2) This is not the time to throw up your hands and say, “Well, what’s the point in doing anything good when there is so much suffering? It’s easy to go down the rabbit hole of despair, but that will not help anyone and insult the people who don’t have the freedom or options to do what they want.
3) Move. Susanna Barkataki mentions stretching and doing some yoga, which I highly recommend, and I would also get outside as much as possible and walk in nature. Forest bathing is grounding and one of the easiest ways to become present.
4) Surround yourself with beauty, joy and connection. Host a potluck dinner, hike, or have coffee with a friend. Discover what is happening in your community and get involved. Create art, read inspiring books, and watch uplifting movies.
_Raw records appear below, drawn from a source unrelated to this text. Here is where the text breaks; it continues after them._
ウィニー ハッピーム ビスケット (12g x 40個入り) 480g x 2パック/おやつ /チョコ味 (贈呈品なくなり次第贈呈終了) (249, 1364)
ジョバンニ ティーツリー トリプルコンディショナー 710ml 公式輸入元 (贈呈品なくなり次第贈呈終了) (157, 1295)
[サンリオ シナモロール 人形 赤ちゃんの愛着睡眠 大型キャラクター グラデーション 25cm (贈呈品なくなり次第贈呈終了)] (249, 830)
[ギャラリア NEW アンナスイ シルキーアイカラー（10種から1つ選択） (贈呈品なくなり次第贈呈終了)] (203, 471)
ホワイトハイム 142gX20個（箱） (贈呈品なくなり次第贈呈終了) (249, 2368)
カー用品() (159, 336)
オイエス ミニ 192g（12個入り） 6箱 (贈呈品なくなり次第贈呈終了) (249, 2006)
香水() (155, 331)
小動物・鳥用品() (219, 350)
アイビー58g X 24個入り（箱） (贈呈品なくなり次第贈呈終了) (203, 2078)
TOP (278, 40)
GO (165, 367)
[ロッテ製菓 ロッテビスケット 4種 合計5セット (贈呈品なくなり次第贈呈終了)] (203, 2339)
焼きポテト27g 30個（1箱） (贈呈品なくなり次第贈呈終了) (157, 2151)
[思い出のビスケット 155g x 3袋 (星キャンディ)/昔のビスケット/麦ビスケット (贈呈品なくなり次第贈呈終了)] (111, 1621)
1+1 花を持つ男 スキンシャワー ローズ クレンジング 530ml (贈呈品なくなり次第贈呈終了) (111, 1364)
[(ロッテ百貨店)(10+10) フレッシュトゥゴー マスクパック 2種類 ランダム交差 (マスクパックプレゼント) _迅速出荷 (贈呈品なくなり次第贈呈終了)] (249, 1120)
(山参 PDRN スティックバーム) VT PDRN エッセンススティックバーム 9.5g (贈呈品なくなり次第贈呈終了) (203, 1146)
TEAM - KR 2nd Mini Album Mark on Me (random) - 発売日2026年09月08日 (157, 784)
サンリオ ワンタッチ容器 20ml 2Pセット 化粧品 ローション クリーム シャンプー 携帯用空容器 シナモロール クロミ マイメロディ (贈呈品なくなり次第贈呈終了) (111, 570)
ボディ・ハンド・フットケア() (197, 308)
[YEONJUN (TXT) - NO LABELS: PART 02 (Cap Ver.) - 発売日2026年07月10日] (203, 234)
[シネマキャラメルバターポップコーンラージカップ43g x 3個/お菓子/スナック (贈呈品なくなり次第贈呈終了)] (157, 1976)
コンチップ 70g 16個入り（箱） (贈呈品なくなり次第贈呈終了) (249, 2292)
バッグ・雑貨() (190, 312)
5) Reach out to family and friends that you know are struggling or may be directly impacted by world events
6) Practice Gratitude. I’m grateful to live in a country where I can think and do what I want. I’m grateful for my health, the roof over my head, and access to clean water and nutritious food.
7) Practice Loving Kindness Meditation. This Buddhist practice is helpful during difficult times and cultivates our compassion and connection to all beings. I end my morning meditation with this and send loving kindness to my loved ones. Sometimes, I focus the prayer on myself, and now I’m extending it to everyone and hoping for peace. Read my blog, Loving Kindness Meditation/Prayer, which provides instructions.
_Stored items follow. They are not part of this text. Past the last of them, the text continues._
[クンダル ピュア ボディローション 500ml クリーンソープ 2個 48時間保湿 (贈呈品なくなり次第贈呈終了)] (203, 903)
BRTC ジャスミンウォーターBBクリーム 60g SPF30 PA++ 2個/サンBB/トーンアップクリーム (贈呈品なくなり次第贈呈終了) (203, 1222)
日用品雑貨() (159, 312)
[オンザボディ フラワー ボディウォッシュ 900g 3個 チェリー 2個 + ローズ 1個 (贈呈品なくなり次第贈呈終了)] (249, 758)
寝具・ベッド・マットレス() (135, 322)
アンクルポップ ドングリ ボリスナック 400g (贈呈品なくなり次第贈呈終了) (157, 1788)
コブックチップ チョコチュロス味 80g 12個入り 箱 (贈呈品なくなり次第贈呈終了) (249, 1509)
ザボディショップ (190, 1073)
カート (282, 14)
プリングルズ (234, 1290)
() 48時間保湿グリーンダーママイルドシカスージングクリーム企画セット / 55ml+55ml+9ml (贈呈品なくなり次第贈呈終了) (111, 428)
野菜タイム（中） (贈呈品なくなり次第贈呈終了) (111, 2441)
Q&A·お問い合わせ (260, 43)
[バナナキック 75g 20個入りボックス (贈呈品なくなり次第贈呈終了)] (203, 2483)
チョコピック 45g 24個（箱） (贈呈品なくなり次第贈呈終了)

I felt blah until we participated in a community event on Saturday night called the Firelight Lantern Festival. There was a spectacular fire performance, and 100’s of people marched on Main Street with many delightful costumes and light installations. It has been a long time since I experienced such collective joy and fun. My face was sore from smiling, and my heart and soul are still delighted.
We are going to a play on Friday night, and every day, we ensure that we take a walk, even if it’s only for 10 minutes. We recently watched the movie A Man Called Otto, and felt deeply touched and inspired by the story. Do not dwell on despair or get pulled into arguments about world events. Focus on whatever brings you happiness and hope. Be with those you love and lean into joy.
Take good care of yourself. Peace and blessings.